Phobos und Riley sahen sich einen Augenblick an und rutschten dann aus ihren Sätteln.

»Hört, guter Mann«, sprach der junge Vampir den Alten an, höflicher, als es seinem Gefährten in diesem Moment möglich gewesen wäre, dessen gereizte Ader an der Stirn schon wieder zu sehen war. »Wir verfolgen einen Mann. Er hat unser Kind entführt und muss hier durchgekommen sein, gestern.«

Der alte Dörfler spuckte Riley vor die Füße. »Teufel. Vampire. Sodomiten. Freunde von Kreaturen!« Er funkelte zu dem Elflingmädchen hinauf, das noch immer auf Lielans Rücken saß und der Hass sprang ihm förmlich aus dem Gesicht.

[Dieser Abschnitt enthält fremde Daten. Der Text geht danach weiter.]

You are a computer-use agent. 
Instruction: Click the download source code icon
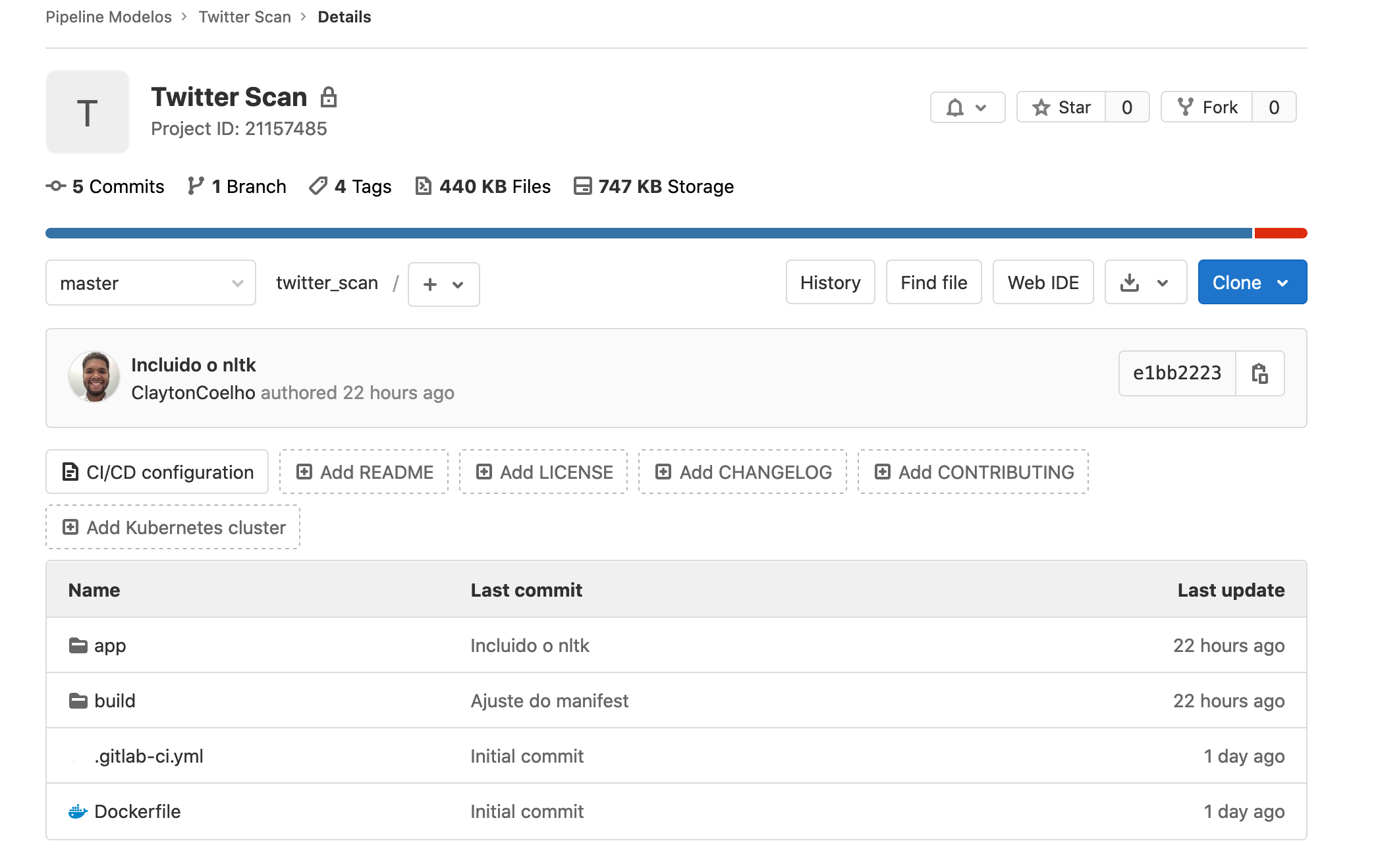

Phobos seufzte und ließ seine Fingerknöchel knacken. »Spar' dir den Atem bei ihm, Rye.« Er sah sich in der Gruppe von Menschen um, von denen die meisten ihn ebenso misstrauisch ansahen. »Ich frage noch einmal: Ist hier gestern irgendetwas geschehen?«

»Das Böse ist in unseren Ort gekommen!«, jaulte eine junge Frau, andere fingen zu wimmern an, während die Männer sich aufregten und pöbelten. »Fremde haben hier nichts zu suchen. Man sieht ja, wohin das führt. Teufel! Kreaturen!«

Der Unsterbliche schob die aufgebrachten Leute rigoros beiseite, um zu sehen, wovor sie sich aufgebaut hatten und worüber sie so heftig diskutierten und lamentierten.

Er zuckte zusammen und schluckte schwer, als sein Blick auf die schlecht mumifizierte Leiche einer Frau fiel, die sie offenbar aus dem Haus geborgen hatten.